The company trims aggregate convertible debt from $8.2 billion to $6.7 billion.
Transaction funds come from cash reserves and sales of variable-rate perpetual preferred stock.

In a move that underscores its evolution into a full-fledged Bitcoin treasury powerhouse, Strategy Inc. (formerly MicroStrategy) announced on May 26, 2026, that it has retired $1.5 billion of its 2029 convertible notes at a discount, trimming its overall debt load and delivering an immediate lift to its signature BTC yield metric. 

The company, led by Bitcoin evangelist Michael Saylor, paid roughly $1.38 billion in cash for the notes—an 8% discount to par value. The transaction cuts Strategy’s aggregate convertible debt from $8.2 billion to $6.7 billion and contributes 0.7% points to its year-to-date BTC yield, according to the official release. 

Debt Management in a Bitcoin-First World

The repurchase represents a deliberate piece of liability management. Strategy had previously signaled it would use a range of tools—cash, equity issuances, and even selective Bitcoin sales—to optimize its capital structure. 

By buying back the zero-coupon 2029 notes below face value, the company not only reduces future dilution risk from potential conversions but also frees up balance-sheet flexibility.

“These transactions demonstrate the optionality we have built into Strategy’s capital structure and our dynamic, multi-variate capital allocation model,”  Saylor said in the company’s release. “Strategy has the flexibility to fund strategic transactions using cash, Digital Equity, Digital Credit, or Digital Capital, giving us multiple levers to optimize our balance sheet and respond to market conditions.” 

Saylor added that the company remains “focused on increasing Bitcoin Per Share” for its shareholders while “maintaining a fortress balance sheet for our Digital Credit investors.” 

The deal was funded partly through cash reserves and proceeds from sales of its variable-rate perpetual preferred stock (STRC) and common shares under at-the-market programs. 

During the same period, Strategy issued about $2 billion notional of additional STRC and used proceeds, along with other capital, to acquire another 24,869 Bitcoin. 

The BTC Yield Metric Takes Center Stage

Strategy’s emphasis on “BTC yield” has become a key performance indicator for investors treating the stock as a leveraged proxy for Bitcoin exposure.
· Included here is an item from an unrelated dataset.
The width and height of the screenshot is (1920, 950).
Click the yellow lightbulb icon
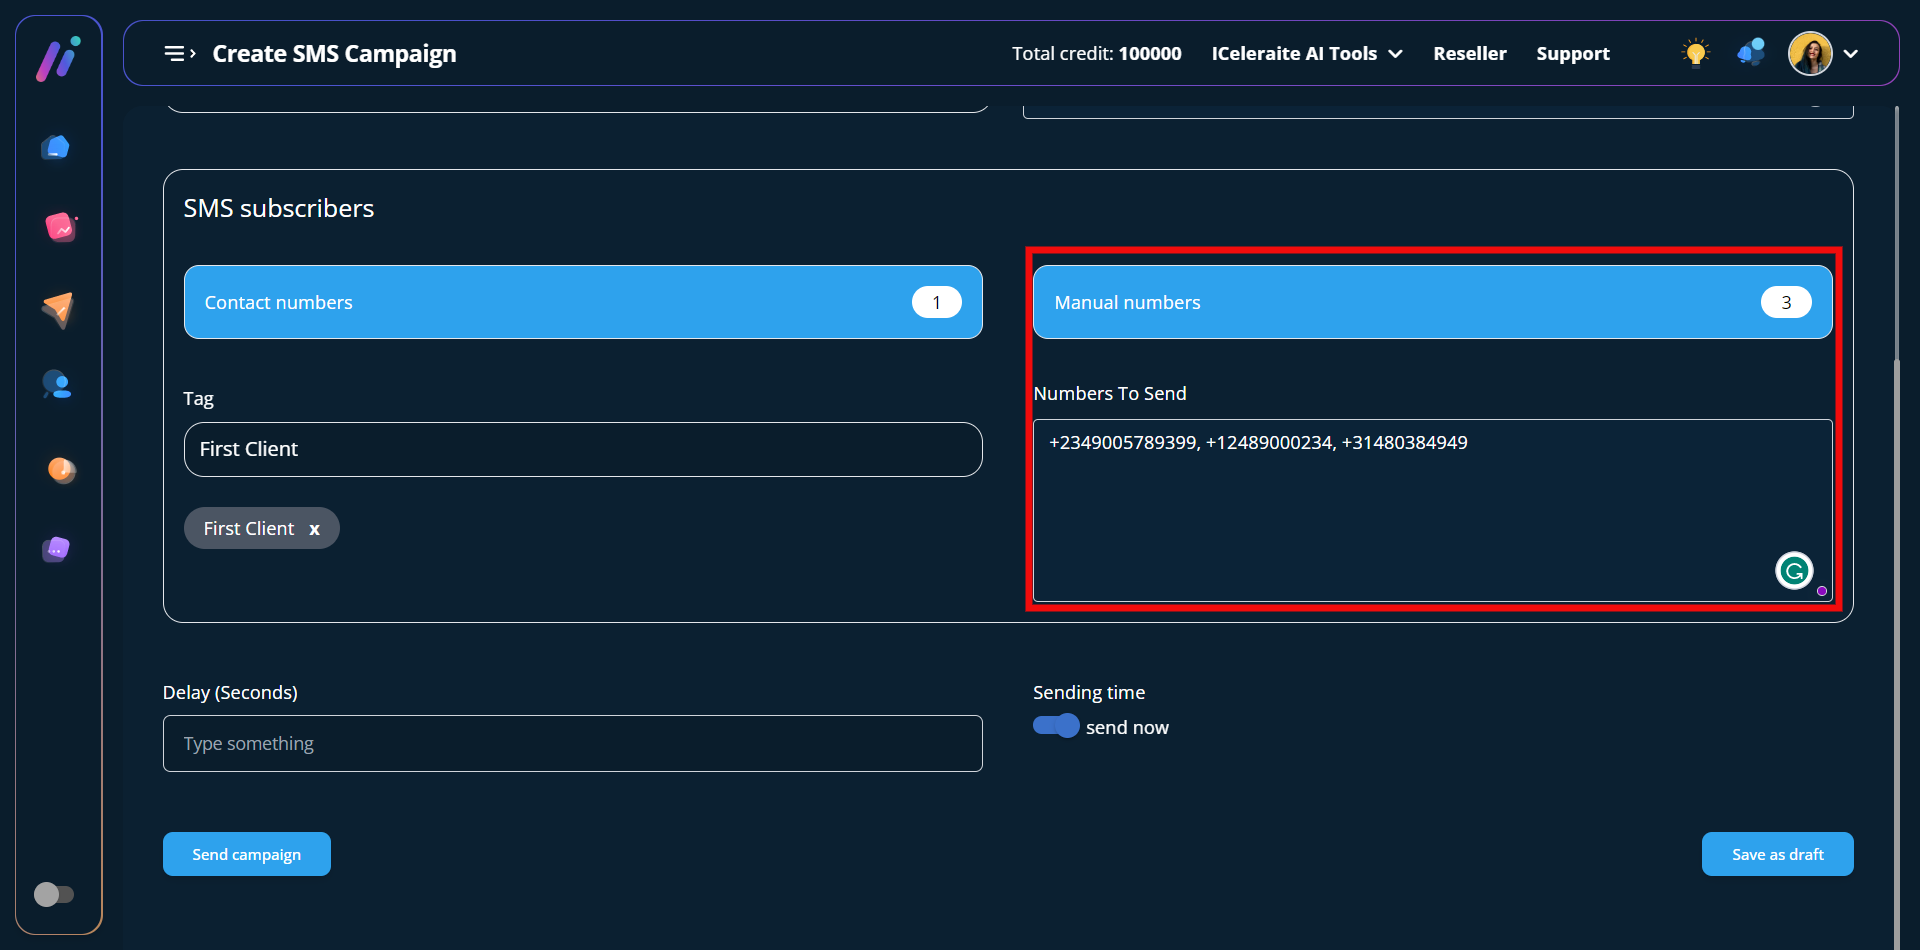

This metric is essentially the growth in Bitcoin holdings per share. 

The latest debt move added 0.7% to that yield, while the broader year-to-date performance reflects aggressive accumulation even as Bitcoin’s price has fluctuated.

Critics like Peter Schiff have long questioned the sustainability of loading up on debt and issuing new shares to buy more Bitcoin. Yet supporters point to the math: by retiring debt at a discount and continuing to stack sats, Strategy is engineering higher Bitcoin ownership concentration for equity holders without proportionally increasing liabilities. 

The company also maintains a designated USD reserve, which currently sits at $871 million, intended to support preferred stock dividends and debt interest. Executives said they plan to replenish it over time through market-based issuances.

From Software Firm to Bitcoin Treasury Leader

Strategy’s transformation traces back to 2020, when it began converting its treasury into Bitcoin under Saylor’s direction. What started as a hedge against inflation has morphed into the company’s core identity. 

In early 2025, MicroStrategy officially rebranded to Strategy, adopting a Bitcoin-inspired orange logo and positioning itself explicitly as “the world’s first and largest Bitcoin Treasury Company.”

The software business that once defined the firm—enterprise analytics tools—now plays second fiddle to its digital asset strategy. Strategy has issued multiple tranches of convertible notes and innovative preferred securities like STRC to fund Bitcoin purchases, turning corporate finance into what some call a “Bitcoin leverage masterclass.” 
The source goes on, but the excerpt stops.